Session 6.2 Flashcards
Clustering - what is it?
• Finding groups in data.
• Organising data into groups such that there is:
(1) high similarity within each group,
(2) low similarity across the groups.
Is clustering the same as classification?
No
• Class labels can be found directly in the data. E.g., blood type.
• Different goals: to “understand” the data better (explore), to organise the
information we have.
Distance measures
- Euclidean distance
- Manhattan distance
- Jaccard distance
- Cosine distance
- Edit distance (Levenshtein metric)
Jaccard distance used when
The possession of a common characteristic between two items is important, but the common absence of a characteristic is not.

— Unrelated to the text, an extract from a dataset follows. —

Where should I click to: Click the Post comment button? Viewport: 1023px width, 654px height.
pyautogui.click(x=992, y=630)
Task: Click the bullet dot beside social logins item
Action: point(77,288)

• Especially useful when dealing with problems that involve (large) sets of
characteristics that may not be ‘symmetrically’ important.
• Text mining: compare whether two documents contain the same word.
Cosine distance often encountered in
text mining or recommendation engines
Edit distance (Levenshtein metric)
- Text mining applications.
* Applications: Autocorrect (spelling mistakes).
Euclidean distance
- The most common geometric distance measure.
- A numeric dataset with attributes similar in terms of measurement type (similar scale) and units.
- Can be understood as physical distance between two data points.
Manhattan distance
- The sum of the absolute differences between pairwise attributes.
- The “taxicab” distance.
Cosine distance
The term relates to the method of measurement - the cosine of the angle between two vectors.